Information given:
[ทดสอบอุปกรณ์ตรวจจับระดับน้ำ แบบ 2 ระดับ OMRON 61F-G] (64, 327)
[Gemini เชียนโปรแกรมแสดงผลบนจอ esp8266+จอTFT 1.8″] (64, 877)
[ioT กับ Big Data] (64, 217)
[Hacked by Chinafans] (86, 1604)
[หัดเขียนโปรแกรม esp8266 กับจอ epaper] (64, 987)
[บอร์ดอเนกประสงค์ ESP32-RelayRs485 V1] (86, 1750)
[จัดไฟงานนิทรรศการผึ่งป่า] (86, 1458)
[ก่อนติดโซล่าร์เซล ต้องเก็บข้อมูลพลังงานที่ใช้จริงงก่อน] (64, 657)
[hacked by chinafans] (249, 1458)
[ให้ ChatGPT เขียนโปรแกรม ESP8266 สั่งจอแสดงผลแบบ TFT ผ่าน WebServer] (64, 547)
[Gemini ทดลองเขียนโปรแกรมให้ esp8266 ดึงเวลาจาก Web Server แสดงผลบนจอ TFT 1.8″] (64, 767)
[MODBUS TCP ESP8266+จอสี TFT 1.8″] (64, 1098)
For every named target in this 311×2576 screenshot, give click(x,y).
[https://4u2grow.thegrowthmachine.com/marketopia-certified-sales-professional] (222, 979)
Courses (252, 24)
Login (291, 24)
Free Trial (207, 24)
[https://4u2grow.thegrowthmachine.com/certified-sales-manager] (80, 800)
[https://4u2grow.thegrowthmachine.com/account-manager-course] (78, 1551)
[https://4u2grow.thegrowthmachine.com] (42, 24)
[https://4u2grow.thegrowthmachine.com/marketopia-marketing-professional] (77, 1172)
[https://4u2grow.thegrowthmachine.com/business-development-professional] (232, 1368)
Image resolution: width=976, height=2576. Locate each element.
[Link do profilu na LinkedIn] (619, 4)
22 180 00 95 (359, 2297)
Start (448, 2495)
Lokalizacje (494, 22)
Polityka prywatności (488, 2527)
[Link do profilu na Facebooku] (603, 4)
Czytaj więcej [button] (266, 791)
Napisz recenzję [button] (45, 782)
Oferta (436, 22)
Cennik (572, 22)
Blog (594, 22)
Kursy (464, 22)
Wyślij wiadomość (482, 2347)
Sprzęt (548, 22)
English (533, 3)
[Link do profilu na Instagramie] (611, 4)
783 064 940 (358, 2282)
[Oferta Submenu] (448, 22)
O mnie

What this task involves: From the line containing "[Link do profilu na Facebooku] (603, 4)" to the final line of the data above, transcribe every line exactly and nothing more.

Answer section:
[Link do profilu na Facebooku] (603, 4)
Czytaj więcej [button] (266, 791)
Napisz recenzję [button] (45, 782)
Oferta (436, 22)
Cennik (572, 22)
Blog (594, 22)
Kursy (464, 22)
Wyślij wiadomość (482, 2347)
Sprzęt (548, 22)
English (533, 3)
[Link do profilu na Instagramie] (611, 4)
783 064 940 (358, 2282)
[Oferta Submenu] (448, 22)
O mnie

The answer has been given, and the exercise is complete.